**Task instructions**
Every line of the material is to be given again exactly.
..............................
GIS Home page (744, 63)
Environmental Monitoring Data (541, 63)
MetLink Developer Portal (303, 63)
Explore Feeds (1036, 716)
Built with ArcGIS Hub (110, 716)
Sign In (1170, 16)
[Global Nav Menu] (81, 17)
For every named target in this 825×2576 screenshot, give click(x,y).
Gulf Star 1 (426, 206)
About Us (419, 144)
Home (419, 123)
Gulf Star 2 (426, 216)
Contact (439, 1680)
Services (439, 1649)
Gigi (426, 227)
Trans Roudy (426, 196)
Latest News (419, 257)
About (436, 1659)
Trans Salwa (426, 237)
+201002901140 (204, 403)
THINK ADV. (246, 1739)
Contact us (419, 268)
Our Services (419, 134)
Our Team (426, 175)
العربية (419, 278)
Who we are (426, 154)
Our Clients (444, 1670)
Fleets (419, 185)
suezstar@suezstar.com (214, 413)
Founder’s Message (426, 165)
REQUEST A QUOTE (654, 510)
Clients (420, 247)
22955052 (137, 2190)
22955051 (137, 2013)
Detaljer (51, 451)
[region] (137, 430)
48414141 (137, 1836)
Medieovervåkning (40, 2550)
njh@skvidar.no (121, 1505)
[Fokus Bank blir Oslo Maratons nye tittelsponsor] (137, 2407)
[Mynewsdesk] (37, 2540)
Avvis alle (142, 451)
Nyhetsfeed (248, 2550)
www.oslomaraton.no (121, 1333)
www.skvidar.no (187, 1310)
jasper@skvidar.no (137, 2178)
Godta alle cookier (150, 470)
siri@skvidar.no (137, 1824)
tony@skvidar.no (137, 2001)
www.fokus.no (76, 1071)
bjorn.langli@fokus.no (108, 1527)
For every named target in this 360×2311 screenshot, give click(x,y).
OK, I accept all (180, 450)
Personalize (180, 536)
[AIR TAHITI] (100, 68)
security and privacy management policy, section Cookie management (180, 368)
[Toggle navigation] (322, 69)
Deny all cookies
..............................
**Written answer**
GIS Home page (744, 63)
Environmental Monitoring Data (541, 63)
MetLink Developer Portal (303, 63)
Explore Feeds (1036, 716)
Built with ArcGIS Hub (110, 716)
Sign In (1170, 16)
[Global Nav Menu] (81, 17)
For every named target in this 825×2576 screenshot, give click(x,y).
Gulf Star 1 (426, 206)
About Us (419, 144)
Home (419, 123)
Gulf Star 2 (426, 216)
Contact (439, 1680)
Services (439, 1649)
Gigi (426, 227)
Trans Roudy (426, 196)
Latest News (419, 257)
About (436, 1659)
Trans Salwa (426, 237)
+201002901140 (204, 403)
THINK ADV. (246, 1739)
Contact us (419, 268)
Our Services (419, 134)
Our Team (426, 175)
العربية (419, 278)
Who we are (426, 154)
Our Clients (444, 1670)
Fleets (419, 185)
suezstar@suezstar.com (214, 413)
Founder’s Message (426, 165)
REQUEST A QUOTE (654, 510)
Clients (420, 247)
22955052 (137, 2190)
22955051 (137, 2013)
Detaljer (51, 451)
[region] (137, 430)
48414141 (137, 1836)
Medieovervåkning (40, 2550)
njh@skvidar.no (121, 1505)
[Fokus Bank blir Oslo Maratons nye tittelsponsor] (137, 2407)
[Mynewsdesk] (37, 2540)
Avvis alle (142, 451)
Nyhetsfeed (248, 2550)
www.oslomaraton.no (121, 1333)
www.skvidar.no (187, 1310)
jasper@skvidar.no (137, 2178)
Godta alle cookier (150, 470)
siri@skvidar.no (137, 1824)
tony@skvidar.no (137, 2001)
www.fokus.no (76, 1071)
bjorn.langli@fokus.no (108, 1527)
For every named target in this 360×2311 screenshot, give click(x,y).
OK, I accept all (180, 450)
Personalize (180, 536)
[AIR TAHITI] (100, 68)
security and privacy management policy, section Cookie management (180, 368)
[Toggle navigation] (322, 69)
Deny all cookies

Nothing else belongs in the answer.